## BEGIN SOURCE TEXT
Wednesday, February 1, 2017

We are just a few days into the new administration and Congress, and members of both political parties are already focusing their attention on infrastructure. Senate Democrats recently released a proposal to fund infrastructure projects across a variety of sectors and President Donald Trump released an executive order targeting permitting delays. Aligning these and other ideas into one cohesive national policy will take considerable time, persistence, and even more cooperation. In the interim, there are several smaller—but not insignificant—actions that both Congress and the administration should take.

Aligning these and other ideas into one cohesive national policy will take considerable time, persistence, and even more cooperation.

These recommendations are drawn from a report released by BPC’s Executive Council on Infrastructure in May 2016 that provided a roadmap to partnering private investors with public infrastructure. The comprehensive framework outlined in the report calls for long-term, stable funding for infrastructure paired with improvements to ensure public funds are put to the best use, such as fully accounting for projects’ life-cycle costs. The council also proposed a variety of means to increase the development of public-private partnerships (P3s) to help address our infrastructure funding gap. The following list represents near-term actions that will lay the foundation for broad infrastructure reform.
## END SOURCE TEXT
## BEGIN SUPPLIED MATERIAL
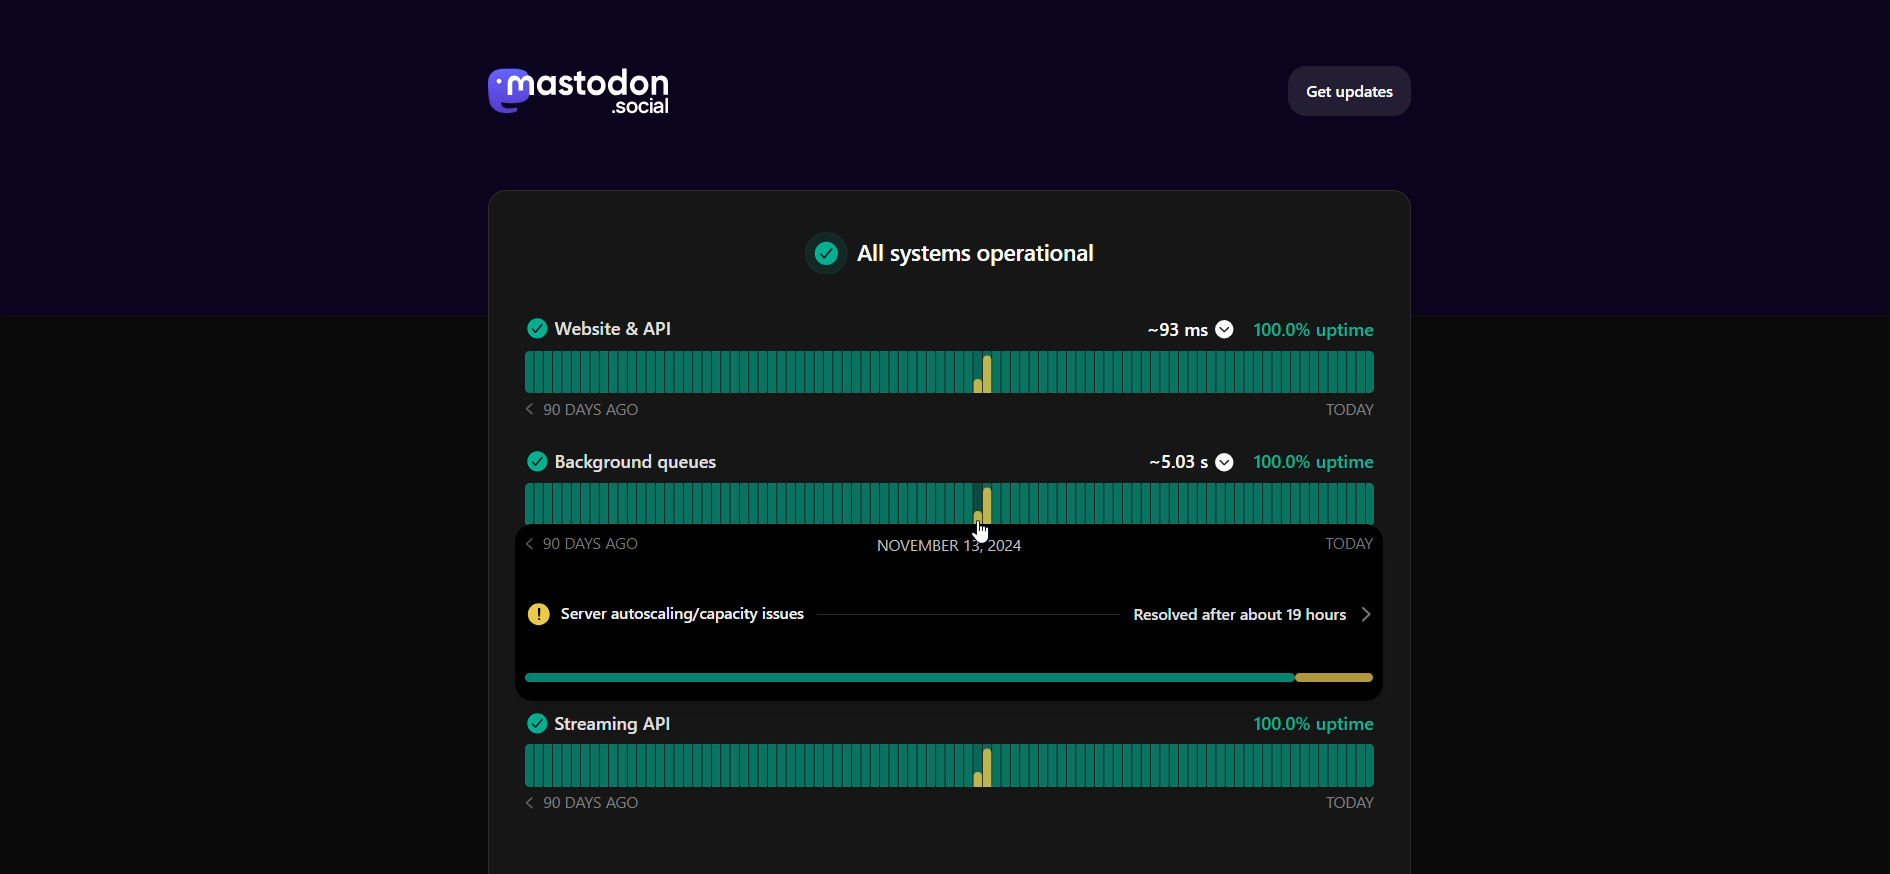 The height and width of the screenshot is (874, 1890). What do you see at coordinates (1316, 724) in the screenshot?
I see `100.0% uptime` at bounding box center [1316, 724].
## END SUPPLIED MATERIAL
THINGS TO DO:
1) Name the three things the infrastructure text says will be needed to bring these ideas together into one cohesive national policy.
2) Copy the infrastructure text word for word, from "These recommendations are" up to and including "broad infrastructure reform.".
3) Decide whether each statement agrees with the infrastructure text. Answer yes or no, and quote the words from the text that settle it.
(a) President Donald Trump's executive order targeted permitting delays.
(b) BPC's Executive Council on Infrastructure released its report in May 2017.
(c) The Senate Democrats' proposal funds infrastructure projects in a single sector.
The listing has nothing to do with the infrastructure text.

SET OF ANSWERS:
1) considerable time, persistence, even more cooperation

2)
These recommendations are drawn from a report released by BPC’s Executive Council on Infrastructure in May 2016 that provided a roadmap to partnering private investors with public infrastructure. The comprehensive framework outlined in the report calls for long-term, stable funding for infrastructure paired with improvements to ensure public funds are put to the best use, such as fully accounting for projects’ life-cycle costs. The council also proposed a variety of means to increase the development of public-private partnerships (P3s) to help address our infrastructure funding gap. The following list represents near-term actions that will lay the foundation for broad infrastructure reform.

3)
(a) Yes: "President Donald Trump released an executive order targeting permitting delays"
(b) No: "released by BPC’s Executive Council on Infrastructure in May 2016"
(c) No: "to fund infrastructure projects across a variety of sectors"